» What to produce
Copy each line below containing "refresh".

» Data entries
>>>

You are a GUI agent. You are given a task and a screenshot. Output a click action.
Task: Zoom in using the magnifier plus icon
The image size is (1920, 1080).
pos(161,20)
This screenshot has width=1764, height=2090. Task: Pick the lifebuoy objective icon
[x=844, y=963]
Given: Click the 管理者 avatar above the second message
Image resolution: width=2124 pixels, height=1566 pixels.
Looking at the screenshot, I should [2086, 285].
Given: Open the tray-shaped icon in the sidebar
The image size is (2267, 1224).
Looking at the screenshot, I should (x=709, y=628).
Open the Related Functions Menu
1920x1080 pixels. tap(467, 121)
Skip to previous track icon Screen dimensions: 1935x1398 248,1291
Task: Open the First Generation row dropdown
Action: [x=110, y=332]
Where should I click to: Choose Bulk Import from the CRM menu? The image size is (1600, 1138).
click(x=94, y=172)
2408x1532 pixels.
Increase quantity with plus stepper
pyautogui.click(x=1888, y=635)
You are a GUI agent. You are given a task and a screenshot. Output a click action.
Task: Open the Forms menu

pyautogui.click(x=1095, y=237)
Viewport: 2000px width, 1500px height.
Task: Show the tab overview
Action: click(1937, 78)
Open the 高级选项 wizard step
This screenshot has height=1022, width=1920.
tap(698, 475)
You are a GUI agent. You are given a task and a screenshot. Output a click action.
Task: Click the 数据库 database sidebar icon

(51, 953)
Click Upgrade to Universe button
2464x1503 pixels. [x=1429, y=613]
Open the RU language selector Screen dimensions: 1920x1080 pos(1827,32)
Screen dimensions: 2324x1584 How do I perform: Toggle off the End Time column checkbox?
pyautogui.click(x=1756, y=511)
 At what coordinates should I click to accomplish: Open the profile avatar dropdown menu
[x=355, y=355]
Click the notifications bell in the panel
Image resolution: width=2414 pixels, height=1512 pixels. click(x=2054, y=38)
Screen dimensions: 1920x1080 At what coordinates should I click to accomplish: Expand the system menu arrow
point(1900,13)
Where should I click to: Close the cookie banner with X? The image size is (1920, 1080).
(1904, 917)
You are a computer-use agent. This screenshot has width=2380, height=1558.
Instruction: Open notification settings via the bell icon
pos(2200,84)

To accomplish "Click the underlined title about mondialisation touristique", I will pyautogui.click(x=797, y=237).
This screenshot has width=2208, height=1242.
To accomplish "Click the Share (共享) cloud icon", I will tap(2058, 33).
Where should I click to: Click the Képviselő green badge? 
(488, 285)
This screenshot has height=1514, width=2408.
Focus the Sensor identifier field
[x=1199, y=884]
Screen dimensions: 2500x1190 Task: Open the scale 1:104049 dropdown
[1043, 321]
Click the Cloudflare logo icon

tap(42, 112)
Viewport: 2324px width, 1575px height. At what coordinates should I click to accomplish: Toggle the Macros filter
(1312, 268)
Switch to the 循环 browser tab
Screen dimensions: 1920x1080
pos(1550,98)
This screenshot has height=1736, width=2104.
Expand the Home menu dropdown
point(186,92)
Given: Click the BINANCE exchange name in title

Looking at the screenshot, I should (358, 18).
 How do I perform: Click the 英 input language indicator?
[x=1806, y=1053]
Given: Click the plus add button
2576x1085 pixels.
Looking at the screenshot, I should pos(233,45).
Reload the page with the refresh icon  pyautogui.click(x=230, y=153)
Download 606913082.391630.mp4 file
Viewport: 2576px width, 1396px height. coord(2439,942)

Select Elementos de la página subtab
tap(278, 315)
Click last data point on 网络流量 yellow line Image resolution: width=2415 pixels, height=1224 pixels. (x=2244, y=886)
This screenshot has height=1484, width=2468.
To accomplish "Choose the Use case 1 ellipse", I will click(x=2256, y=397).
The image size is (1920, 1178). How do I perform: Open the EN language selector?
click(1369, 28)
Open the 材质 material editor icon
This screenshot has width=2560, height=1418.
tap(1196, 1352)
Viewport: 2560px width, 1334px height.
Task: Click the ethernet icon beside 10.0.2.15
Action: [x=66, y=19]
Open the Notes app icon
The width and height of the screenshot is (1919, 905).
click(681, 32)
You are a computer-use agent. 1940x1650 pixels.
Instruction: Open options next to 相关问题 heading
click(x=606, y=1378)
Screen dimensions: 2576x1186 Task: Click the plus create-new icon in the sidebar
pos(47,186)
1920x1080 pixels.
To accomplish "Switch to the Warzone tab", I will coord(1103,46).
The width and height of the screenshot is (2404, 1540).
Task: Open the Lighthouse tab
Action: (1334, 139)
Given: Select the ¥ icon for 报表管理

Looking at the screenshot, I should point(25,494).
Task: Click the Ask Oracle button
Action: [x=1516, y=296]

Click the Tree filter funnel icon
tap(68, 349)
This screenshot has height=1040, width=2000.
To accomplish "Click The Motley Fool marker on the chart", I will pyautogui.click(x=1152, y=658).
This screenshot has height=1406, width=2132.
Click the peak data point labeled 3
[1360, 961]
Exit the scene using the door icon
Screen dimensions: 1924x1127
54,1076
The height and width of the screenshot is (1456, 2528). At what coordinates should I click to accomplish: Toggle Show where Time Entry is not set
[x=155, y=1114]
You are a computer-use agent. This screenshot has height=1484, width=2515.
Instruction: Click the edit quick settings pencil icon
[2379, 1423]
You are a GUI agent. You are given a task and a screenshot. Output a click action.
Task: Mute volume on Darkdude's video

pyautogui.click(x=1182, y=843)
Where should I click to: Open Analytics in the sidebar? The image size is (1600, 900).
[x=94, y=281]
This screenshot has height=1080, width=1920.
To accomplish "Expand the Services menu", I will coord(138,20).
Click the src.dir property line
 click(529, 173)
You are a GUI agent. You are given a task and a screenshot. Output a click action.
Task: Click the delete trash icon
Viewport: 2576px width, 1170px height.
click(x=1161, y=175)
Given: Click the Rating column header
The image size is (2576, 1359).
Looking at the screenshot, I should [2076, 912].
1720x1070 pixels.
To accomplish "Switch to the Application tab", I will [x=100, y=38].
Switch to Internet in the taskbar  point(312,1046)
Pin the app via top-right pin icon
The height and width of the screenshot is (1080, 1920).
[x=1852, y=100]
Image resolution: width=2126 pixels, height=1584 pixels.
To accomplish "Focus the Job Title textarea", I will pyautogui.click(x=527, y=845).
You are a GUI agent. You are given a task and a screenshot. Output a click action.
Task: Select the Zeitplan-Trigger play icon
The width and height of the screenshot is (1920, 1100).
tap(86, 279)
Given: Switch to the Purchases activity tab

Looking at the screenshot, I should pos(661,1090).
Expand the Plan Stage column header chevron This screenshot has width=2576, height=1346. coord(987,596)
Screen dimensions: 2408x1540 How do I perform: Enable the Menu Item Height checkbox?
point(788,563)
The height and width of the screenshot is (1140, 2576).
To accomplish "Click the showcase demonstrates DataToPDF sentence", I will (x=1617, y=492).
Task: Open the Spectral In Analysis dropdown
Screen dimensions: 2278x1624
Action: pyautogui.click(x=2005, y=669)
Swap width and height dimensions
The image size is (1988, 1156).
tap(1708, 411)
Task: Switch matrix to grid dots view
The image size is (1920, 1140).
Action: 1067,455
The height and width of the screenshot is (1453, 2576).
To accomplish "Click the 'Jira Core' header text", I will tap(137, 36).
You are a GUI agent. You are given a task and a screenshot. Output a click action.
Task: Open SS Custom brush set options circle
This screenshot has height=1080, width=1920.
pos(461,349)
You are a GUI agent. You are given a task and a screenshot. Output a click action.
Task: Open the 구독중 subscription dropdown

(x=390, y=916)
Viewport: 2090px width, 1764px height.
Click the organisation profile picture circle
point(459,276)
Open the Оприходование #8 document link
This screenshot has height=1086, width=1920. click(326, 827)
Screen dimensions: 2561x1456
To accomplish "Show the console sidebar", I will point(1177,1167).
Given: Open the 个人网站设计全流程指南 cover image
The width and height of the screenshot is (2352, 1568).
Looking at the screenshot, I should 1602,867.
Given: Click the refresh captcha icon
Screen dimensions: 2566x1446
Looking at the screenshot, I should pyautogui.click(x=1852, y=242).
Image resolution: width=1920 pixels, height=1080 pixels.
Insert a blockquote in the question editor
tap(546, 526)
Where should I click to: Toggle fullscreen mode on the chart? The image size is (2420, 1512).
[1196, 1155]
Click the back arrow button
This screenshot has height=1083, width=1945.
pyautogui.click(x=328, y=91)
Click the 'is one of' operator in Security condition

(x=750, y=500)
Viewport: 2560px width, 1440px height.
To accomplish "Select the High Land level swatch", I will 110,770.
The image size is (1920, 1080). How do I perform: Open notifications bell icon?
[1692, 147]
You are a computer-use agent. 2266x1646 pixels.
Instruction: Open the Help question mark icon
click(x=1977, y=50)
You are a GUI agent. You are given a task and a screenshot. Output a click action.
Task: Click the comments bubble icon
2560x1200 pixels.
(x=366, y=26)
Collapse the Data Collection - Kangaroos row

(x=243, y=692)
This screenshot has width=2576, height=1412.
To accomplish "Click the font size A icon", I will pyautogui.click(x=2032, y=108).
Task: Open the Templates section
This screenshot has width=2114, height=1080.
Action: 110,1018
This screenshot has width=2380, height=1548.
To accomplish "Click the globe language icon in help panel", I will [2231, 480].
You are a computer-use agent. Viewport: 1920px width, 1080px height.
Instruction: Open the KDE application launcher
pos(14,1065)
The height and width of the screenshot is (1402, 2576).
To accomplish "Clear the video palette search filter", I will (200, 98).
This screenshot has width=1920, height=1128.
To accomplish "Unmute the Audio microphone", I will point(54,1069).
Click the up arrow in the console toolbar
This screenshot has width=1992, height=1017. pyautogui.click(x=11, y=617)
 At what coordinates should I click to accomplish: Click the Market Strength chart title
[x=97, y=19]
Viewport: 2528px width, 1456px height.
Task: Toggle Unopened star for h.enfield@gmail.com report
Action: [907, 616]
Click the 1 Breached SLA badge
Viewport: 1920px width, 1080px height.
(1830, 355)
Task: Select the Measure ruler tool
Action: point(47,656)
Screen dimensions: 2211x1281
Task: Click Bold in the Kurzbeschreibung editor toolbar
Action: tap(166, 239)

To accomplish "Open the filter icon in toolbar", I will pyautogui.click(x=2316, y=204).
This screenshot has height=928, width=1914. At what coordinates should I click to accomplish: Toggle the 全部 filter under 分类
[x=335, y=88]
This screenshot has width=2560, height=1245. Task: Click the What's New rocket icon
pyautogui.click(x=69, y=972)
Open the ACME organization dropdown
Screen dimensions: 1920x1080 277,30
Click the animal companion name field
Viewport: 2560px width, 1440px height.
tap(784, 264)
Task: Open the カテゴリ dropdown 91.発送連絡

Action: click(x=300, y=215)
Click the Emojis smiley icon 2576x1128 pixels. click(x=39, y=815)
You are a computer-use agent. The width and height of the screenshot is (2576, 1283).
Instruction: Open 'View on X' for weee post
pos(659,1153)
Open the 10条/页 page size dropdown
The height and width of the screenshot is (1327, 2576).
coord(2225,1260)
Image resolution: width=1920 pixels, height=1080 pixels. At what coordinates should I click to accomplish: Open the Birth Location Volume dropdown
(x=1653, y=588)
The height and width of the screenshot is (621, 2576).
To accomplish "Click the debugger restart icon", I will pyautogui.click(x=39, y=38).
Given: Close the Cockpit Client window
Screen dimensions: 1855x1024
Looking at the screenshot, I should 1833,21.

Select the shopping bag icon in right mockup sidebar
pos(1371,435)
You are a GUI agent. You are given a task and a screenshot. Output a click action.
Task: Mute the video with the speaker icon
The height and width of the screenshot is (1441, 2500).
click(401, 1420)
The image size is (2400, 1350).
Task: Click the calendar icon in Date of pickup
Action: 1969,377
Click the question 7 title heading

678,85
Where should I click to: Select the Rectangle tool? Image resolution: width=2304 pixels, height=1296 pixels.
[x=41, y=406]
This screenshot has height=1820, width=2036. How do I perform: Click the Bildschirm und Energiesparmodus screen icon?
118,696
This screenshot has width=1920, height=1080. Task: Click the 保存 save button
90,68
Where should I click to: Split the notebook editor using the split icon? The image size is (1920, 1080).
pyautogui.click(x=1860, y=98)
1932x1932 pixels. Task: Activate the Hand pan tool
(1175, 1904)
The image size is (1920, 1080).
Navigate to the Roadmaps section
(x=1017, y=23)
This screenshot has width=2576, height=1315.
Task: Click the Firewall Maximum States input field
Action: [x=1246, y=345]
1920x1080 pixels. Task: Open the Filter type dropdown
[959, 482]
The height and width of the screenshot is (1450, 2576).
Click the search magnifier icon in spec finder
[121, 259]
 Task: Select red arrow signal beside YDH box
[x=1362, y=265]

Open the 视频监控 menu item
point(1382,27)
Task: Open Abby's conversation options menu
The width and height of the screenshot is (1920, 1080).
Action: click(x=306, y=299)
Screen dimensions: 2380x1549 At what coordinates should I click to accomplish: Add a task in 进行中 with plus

<<<

» Answer for this exercise
Reload the page with the refresh icon  pyautogui.click(x=230, y=153)
Given: Click the refresh captcha icon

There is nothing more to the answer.